The two racially exclusive beauty pageants have even been conflated in María Bibiana's hometown Necaxa, Puebla, where since the 1920s citizens have celebrated an India Bonita festival each May in which they crown two beauty queens, one from the indigenous countryside and one from the mestizo [End Page 291] town. 2 Bibiana's 1987 appearance on Nuestro Mundo stirred local pride when it revealed to Necaxans that their own hija del pueblo had been crowned "La Primera Miss Mexico." After that, she was regularly invited to the yearly crowning of Necaxa's Indias Bonitas in a ceremony staged before a three-foot-tall 1921 photograph of a young María Bibiana Uribe dressed in local indigenous clothes and holding a lacquered gourd. Local and regional radio stations and newspapers likewise merged the two competitions, referring to María Bibiana interchangeably as the "First Miss Mexico" and the "First India Bonita." 3

Both locally and nationally, the public considers it unremarkable that an Indian girl from the Sierra de Puebla outside of Necaxa would have been crowned the first Mexican beauty queen. María Bibiana Uribe is accepted as both the first Miss Mexico and as the first "India Bonita" without any hint that the two categories might have been considered incompatible in 1920s Mexico. Nor has anyone questioned María Bibiana's statement that all of the Miss Mexico finalists were Indians. Instead, the public assumes that Mexico has long been a racially mixed nation where Indian culture has woven seamlessly into the national fiber. And, since the country was even more Indian in the past, audiences have had no trouble accepting Bibiana's claim that all the finalists in the first competition for a Mexican beauty queen would have been indigenous women.

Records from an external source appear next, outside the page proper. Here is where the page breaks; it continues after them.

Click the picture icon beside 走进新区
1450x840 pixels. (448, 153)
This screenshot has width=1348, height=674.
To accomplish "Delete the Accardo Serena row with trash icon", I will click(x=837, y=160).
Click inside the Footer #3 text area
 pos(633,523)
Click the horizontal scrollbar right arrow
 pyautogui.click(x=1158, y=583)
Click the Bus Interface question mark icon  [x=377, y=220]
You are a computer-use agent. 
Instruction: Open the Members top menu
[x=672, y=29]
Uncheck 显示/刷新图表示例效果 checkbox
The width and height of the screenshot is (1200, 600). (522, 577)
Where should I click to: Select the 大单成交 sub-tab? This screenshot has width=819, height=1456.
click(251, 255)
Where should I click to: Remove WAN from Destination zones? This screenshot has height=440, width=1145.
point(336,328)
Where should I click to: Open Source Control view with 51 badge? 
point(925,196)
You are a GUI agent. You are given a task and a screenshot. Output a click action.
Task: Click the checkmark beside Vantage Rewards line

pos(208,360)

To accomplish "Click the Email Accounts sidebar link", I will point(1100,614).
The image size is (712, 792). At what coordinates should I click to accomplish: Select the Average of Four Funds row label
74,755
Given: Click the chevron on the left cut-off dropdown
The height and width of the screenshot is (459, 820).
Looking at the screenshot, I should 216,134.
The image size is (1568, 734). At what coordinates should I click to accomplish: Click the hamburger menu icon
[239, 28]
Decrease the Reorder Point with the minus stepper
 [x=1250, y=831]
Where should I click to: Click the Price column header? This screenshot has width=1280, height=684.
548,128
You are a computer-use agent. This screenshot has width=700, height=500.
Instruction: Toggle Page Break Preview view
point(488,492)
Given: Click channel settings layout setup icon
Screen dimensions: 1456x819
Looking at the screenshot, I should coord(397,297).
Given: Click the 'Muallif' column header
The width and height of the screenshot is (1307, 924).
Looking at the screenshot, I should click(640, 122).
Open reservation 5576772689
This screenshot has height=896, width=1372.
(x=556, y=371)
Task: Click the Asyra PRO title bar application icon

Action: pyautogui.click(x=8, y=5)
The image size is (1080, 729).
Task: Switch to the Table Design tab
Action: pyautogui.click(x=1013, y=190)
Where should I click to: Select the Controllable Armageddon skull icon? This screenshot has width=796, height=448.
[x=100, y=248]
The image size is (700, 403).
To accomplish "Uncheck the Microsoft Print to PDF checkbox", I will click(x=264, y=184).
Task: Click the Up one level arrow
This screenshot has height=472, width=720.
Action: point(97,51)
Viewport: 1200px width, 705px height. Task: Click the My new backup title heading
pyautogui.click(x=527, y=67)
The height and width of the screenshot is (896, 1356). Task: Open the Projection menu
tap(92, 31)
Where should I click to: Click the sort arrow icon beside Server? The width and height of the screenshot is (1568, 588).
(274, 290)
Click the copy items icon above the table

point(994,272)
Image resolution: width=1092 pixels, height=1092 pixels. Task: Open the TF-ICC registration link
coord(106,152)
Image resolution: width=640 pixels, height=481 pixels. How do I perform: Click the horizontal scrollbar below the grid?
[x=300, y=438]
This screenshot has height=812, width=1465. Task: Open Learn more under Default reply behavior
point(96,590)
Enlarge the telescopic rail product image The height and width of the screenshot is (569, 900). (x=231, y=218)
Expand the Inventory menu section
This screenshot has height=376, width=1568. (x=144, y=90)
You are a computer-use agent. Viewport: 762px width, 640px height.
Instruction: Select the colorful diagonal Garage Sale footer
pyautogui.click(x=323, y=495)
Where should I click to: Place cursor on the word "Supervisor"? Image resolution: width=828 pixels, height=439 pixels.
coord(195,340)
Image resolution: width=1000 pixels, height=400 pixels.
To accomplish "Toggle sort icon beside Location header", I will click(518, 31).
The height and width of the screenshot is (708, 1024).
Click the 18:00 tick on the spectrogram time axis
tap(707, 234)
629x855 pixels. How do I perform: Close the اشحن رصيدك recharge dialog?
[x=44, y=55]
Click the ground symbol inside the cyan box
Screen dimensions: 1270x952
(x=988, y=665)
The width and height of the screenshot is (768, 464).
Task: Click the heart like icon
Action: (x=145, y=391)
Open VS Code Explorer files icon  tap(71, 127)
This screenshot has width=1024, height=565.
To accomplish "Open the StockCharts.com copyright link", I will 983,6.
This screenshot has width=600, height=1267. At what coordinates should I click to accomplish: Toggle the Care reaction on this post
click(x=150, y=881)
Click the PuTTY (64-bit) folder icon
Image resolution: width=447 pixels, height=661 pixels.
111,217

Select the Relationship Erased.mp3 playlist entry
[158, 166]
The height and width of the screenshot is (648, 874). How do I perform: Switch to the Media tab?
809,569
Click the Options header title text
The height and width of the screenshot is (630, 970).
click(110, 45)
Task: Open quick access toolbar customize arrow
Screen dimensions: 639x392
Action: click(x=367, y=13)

The incongruence between memory and the documented past prompts us to ask the following questions: How did María Bibiana Uribe, winner of an indigenous beauty contest, become transformed by popular memory into the [End Page 292] first Miss Mexico? Why has the all-white Miss Mexico contest, whose winner continued on to the worldwide competition in France, been all but forgotten? What does this process of remembering and forgetting reveal about the historically changing place of Indianness in Mexican national identity?

This article focuses on the India Bonita Contest in an effort to understand nation-formation and constructions of Indianness during the early 1920s in Mexico. 4 It does not claim that the contest was the most important part of the movement, only that it is particularly revealing about the goals, methods, and contradictions inherent in the efforts to identify Indian culture as characteristically Mexican and to bring Indians into the national fold. These, in turn, were part of the dual process of "creating" the Mexican Indian, and of "ethnicizing" the nation (or what Manuel Gamio and Moisés Sáenz at the time termed "Indianizing" Mexico, and which historian Mary Kay Vaughan has more recently referred...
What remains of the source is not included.